There are now more than 40 Fisher Houses on or near the grounds of veterans hospitals. The organization has saved families more than $70 million in lodging expenses.

Shea said that more than 32,000 soldiers have been injured since the start of U.S. engagements in Afghanistan and Iraq. The most severe are combat injuries to the brain and spine. But amputated limbs also are common. Military hospital stays for these types of injuries often last for months, sometimes longer, and family members of injured soldiers often are not able to afford to stay nearby or make frequent trips to visit.

Shea is a spokesperson, fund-raiser, and former vice president for the nonprofit group Friends of the VA (Veterans Affairs) Puget Sound Fisher House. With the group’s help, the VA Puget Sound Fisher House has served more than 700 families of veterans and active duty military personnel since it opened in 2008 on the hospital campus. The house has 21 guest suites to provide a “home away from home” for the family and loved ones of those receiving care in the VA Puget Sound Health Care System.

Ernie Butler, board vice president of Friends of the VA Puget Sound Fisher House and executive director of the Northwest Chapter of Paralyzed Veterans of America, said, “I don’t think you can attach how great of an importance it is to welfare and healing of patients to have a loved one nearby.”

Butler, an Air Force veteran and paraplegic, was a member of the U.S. Skydiving Team and was injured at the world championships in France in 1995.

“I ran into the planet going a little too fast,” he said.

After spending six weeks at a hospital in France, Butler returned for a stay and rehabilitation at the Veterans Administration Puget Sound Hospital in Seattle. His mother was able to afford to visit him only a few times, and his family had to travel back and forth from his home in Arlington, Wash., to see him.

“That’s one of the reasons I’m on the board,” Butler said. “I know how important it would have been to have them there.”

Butler said that Shea is a tremendous asset to the local and national Fisher House organizations and that he admires Shea’s passionate and eloquent advocacy.

“I commend him for it. How difficult is it to get on board after such a horrible loss?” Butler said.

Dan Shea also continues to honor the memory of his brother. He did an interview with a local documentary crew for a 20-minute public television program on Kevin Shea’s story. He and his family recently attended the dedication of a statue in his brother’s honor – a bust of Kevin Shea in the Air Force Academy’s Garden of Heroes near Colorado Springs, Colo.



Dan Shea (left) attended the dedication of Kevin Shea’s memorial statue at the U.S. Air Force Academy in Colorado along with Kevin’s daughter, Brenna Shea, 15; Kevin’s widow, Ami Shea; Kevin’s son, Michael Shea, 12; and the third Shea brother, Tom Shea.

Kevin Shea graduated from the United States Air Force Academy, where he lettered in football, played on the 1987 Freedom Bowl team, and played club rugby for the 1989 collegiate national champions. In 1989, he successfully competed for an inter-service transfer and became a Marine second lieutenant.

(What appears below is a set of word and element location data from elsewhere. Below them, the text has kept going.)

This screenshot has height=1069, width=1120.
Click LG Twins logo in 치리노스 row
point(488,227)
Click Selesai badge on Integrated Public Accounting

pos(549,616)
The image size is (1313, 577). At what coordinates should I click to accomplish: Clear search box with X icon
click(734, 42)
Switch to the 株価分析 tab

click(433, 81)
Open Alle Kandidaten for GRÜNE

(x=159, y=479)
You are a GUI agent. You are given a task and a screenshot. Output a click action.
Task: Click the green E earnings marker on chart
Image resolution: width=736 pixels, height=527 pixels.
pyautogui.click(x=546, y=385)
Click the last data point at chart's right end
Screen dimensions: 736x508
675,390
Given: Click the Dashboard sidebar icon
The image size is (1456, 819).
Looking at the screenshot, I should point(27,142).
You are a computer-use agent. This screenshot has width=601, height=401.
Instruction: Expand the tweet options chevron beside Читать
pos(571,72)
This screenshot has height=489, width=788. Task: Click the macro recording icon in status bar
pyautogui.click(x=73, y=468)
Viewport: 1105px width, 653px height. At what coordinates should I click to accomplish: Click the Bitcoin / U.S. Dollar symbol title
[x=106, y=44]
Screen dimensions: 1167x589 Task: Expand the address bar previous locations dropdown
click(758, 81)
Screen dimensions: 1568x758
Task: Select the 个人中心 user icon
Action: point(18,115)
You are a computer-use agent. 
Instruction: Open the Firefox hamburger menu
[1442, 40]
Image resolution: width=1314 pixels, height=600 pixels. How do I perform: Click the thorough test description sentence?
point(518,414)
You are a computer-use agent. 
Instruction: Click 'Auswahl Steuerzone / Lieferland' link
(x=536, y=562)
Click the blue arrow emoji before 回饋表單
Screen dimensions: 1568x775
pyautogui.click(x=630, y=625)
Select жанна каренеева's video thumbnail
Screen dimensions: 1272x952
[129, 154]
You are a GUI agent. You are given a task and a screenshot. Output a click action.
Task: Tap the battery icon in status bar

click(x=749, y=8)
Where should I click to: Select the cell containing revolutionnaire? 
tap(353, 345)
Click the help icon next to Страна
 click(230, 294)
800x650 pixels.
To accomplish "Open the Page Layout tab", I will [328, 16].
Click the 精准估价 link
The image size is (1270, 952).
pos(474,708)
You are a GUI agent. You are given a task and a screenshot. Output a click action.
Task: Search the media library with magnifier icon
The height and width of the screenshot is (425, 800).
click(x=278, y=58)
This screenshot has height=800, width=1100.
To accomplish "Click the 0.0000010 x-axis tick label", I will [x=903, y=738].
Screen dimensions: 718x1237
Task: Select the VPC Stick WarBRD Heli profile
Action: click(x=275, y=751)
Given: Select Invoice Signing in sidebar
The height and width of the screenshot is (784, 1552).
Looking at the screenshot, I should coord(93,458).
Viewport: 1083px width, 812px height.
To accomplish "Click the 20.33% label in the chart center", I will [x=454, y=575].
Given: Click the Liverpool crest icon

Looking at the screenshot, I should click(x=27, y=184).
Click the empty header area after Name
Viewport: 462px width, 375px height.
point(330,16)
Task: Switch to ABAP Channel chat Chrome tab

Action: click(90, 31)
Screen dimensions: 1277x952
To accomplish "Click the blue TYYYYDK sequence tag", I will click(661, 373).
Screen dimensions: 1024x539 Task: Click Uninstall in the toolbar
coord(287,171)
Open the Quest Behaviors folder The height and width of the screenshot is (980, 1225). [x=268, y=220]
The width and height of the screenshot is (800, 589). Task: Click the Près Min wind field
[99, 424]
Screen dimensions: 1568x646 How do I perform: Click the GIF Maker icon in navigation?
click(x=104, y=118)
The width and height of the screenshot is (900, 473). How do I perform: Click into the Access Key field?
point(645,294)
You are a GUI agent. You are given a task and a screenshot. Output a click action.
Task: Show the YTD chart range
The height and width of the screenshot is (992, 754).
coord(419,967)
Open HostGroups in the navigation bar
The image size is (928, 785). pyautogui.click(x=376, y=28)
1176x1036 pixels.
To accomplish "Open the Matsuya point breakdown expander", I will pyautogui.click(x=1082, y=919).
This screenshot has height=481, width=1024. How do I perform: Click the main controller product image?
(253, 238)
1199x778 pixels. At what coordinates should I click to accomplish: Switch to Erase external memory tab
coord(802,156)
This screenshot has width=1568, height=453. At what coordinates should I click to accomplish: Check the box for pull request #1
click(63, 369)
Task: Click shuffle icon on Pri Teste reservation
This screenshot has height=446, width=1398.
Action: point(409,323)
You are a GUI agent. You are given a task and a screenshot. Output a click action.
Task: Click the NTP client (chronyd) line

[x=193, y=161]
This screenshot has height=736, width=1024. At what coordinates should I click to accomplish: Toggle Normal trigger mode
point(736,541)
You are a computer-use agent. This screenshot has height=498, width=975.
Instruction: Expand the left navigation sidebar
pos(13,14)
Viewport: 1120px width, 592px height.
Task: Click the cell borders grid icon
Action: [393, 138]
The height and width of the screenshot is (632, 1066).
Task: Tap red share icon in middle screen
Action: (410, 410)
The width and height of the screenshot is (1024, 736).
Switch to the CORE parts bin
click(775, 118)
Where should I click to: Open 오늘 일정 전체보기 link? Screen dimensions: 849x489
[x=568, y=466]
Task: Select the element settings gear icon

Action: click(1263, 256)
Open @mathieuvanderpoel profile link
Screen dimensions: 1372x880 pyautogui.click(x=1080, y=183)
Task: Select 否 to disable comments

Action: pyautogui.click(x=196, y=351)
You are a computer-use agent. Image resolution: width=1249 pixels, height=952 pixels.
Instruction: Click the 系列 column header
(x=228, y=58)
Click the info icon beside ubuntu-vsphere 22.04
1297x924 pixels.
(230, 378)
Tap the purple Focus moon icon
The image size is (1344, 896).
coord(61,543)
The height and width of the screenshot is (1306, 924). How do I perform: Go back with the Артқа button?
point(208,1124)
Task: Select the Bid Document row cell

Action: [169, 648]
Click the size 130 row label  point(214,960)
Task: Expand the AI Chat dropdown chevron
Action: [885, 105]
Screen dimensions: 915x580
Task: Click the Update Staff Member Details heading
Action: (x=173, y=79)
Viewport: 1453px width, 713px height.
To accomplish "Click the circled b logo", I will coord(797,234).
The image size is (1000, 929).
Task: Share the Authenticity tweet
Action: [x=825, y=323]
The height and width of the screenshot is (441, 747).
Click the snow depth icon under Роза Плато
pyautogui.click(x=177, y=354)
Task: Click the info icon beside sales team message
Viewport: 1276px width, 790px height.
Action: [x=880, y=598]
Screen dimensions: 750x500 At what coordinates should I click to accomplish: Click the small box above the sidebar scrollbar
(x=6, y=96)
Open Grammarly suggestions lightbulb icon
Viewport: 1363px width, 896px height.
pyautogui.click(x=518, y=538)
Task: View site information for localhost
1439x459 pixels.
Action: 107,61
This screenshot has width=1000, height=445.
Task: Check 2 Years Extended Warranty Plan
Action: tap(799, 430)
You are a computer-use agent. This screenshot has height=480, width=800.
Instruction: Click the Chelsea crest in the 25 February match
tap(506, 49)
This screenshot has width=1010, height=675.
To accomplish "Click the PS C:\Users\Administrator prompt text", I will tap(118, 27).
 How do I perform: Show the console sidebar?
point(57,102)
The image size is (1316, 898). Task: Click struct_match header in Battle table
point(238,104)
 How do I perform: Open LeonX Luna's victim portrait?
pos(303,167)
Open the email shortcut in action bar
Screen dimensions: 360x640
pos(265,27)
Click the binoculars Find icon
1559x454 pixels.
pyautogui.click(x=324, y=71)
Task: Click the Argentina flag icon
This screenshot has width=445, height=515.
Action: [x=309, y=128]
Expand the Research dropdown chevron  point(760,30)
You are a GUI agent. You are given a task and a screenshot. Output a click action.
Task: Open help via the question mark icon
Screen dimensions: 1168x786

He served in the first Gulf War, continued to receive promotions, and completed a master’s degree in electrical engineering at the Naval Postgraduate School in California. He then served as an electrical engineering instructor at the United States Naval Academy and was an assistant coach for the Navy rugby team. The 2003 Naval Academy Class voted him an honorary graduate.

“It’s been a wonderful experience to realize all the people he touched. I’ve been amazed at the outpouring from people. I still get e-mails and phone calls from people who worked with him, who played sports with him, or who went to Air Force Academy with him,” Dan Shea said.

One way he copes is to read over his brother’s e-mails. When he reads them, he is reminded why his brother’s focus was so great.

Shea hopes to raise money and awareness for Fisher House during this month’s Giving Campaign for Microsoft employees, which is being held throughout the month of October.

“The one thing that struck me is how much he talked about these young Marines that were serving under him. They really are America’s best, and I owe it to my brother to not let anything happen to them,” Shea said.